The 30-share BSE index Sensex ended at 26,384.07, up 86.69 points and the 50-share NSE index ended at 7,884.25, up 24.3 points.
Among BSE sectoral indices, metal index gained the most by 1.37 per cent, followed by banking 1.35 per cent, IT 1.17 per cent and TECk 0.97 per cent. On the other hand, realty index was down 1.79 per cent, followed by healthcare 1.04 per cent, FMCG 0.54 per cent and capital goods 0.5 per cent.
Among 30-share Sensex constituents, Tata Power, Tata Steel, Coal India, Axis Bank and TCS were the major Sensex gainers, while the major losers were M&M, Cipla, Sun Pharma, Dr Reddy's and BHEL.
Brokers said that the domestic sentiment was hit on disappointing economic data as the country’s industrial production growth slowed to a five-month low of 0.4 per cent in August.
Besides, a cautious approach by participants ahead of quarterly earnings of blue-chip company RIL, to be announced after market hours today and a weak trend in global markets, influenced the trading sentiment here.

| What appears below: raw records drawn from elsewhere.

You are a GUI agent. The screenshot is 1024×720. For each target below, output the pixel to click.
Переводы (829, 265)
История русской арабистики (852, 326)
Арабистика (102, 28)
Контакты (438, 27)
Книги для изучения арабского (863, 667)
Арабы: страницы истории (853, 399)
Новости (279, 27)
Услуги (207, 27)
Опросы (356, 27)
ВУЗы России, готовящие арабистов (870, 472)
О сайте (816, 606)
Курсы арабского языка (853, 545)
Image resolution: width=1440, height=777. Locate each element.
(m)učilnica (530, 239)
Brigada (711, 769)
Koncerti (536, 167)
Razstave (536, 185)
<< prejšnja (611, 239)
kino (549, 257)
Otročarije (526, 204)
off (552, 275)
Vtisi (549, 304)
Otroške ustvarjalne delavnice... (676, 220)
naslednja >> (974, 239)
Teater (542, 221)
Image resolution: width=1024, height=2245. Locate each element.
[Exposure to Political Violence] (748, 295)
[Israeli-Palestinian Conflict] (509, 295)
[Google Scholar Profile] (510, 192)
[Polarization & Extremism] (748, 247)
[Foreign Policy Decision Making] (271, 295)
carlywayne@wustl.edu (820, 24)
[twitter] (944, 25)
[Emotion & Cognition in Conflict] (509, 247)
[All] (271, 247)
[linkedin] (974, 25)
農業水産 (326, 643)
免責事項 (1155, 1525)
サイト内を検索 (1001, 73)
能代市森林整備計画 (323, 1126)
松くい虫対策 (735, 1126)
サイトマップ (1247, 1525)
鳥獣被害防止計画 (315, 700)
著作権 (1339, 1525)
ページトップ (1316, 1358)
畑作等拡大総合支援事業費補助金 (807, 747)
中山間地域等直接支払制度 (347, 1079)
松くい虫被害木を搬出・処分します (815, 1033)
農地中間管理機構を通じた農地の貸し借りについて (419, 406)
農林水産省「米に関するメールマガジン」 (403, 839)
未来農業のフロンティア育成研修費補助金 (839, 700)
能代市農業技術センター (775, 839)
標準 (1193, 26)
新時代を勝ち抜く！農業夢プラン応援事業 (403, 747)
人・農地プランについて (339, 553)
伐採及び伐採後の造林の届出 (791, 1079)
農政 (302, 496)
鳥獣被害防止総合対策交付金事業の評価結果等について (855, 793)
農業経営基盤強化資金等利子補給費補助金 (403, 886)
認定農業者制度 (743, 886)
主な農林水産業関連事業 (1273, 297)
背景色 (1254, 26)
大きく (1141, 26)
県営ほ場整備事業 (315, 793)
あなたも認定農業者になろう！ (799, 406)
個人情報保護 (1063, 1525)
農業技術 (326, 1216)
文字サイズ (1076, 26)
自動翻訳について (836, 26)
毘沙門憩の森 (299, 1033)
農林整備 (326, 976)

European shares fell on Monday, extending last week's losing streak, as concerns about faltering global economic growth hit equity markets across the world.
The pan-European FTSEurofirst 300 index, which had already fallen for the last four sessions, was down by 0.6 per cent at 1,285.31 points by 0705 GMT, with Germany's DAX falling to a new one-year low.
European stock markets have been hit by a raft of weak economic data, and on Friday credit rating agency Standard & Poor's lowered its outlook on France to "negative" from "stable".
"We're still looking quite poorly, on the markets. The nervousness is still there. I don't think anyone will want to come running back into the market early doors," said Terry Torrison, managing director at Monaco-based McLaren Securities.
Asian stocks stumbled to seven-month lows on Monday, while crude oil prices were pinned near a four-year trough as promising trade numbers out of China failed to cheer a market still worried about faltering global growth.
MSCI’s broadest index of Asia-Pacific shares outside Japan fell 0.8 per cent, extending last week's 1.1 per cent drop.
Mainland Chinese stocks skidded 1.1 per cent and Hong Kong's Hang Seng shed 0.7 per cent. Australia's S&P/ASX 200 index and South Korea’s Kospi both slipped 0.6 per cent.